EXERCISE DESCRIPTION —
Scan the records below for the line with "Click the gray" and the line with "Image resolution: width=1024". Repeat those two lines and every line between them exactly, and nothing else.

Records from a data source
· · ·
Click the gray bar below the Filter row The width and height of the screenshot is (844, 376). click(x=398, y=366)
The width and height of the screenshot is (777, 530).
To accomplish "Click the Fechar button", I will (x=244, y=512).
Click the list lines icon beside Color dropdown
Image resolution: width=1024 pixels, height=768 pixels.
· · ·
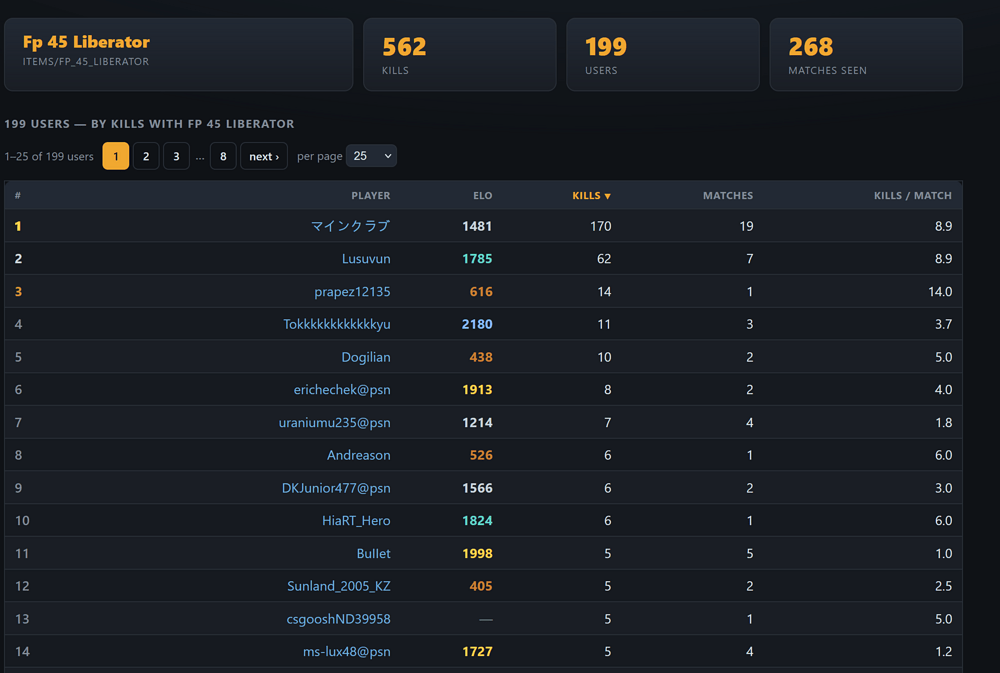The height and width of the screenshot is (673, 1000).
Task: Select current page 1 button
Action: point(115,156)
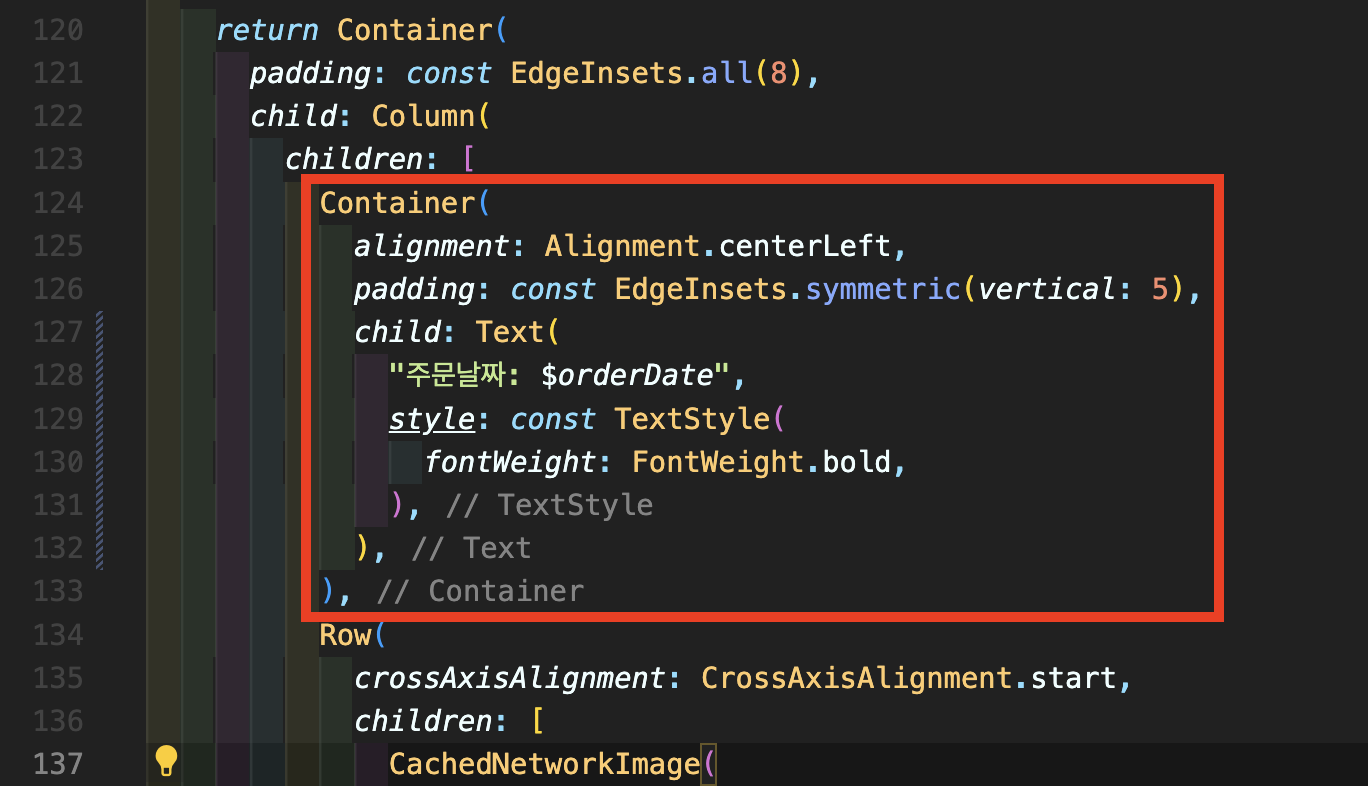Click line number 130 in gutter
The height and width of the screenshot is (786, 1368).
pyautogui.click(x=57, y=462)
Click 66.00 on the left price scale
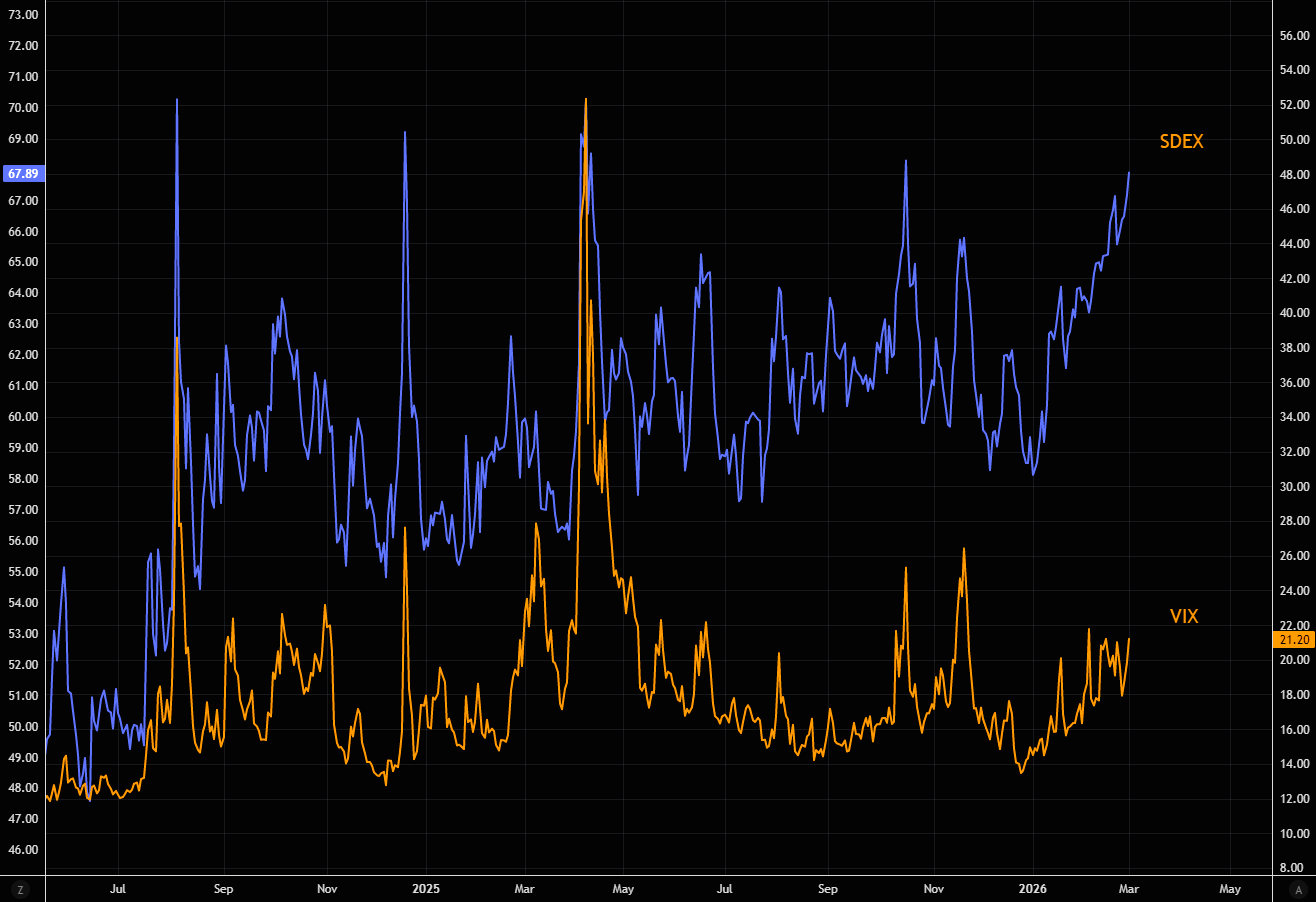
· · ·
EXPECTED OUTPUT —
Click the gray bar below the Filter row The width and height of the screenshot is (844, 376). click(x=398, y=366)
The width and height of the screenshot is (777, 530).
To accomplish "Click the Fechar button", I will (x=244, y=512).
Click the list lines icon beside Color dropdown
Image resolution: width=1024 pixels, height=768 pixels.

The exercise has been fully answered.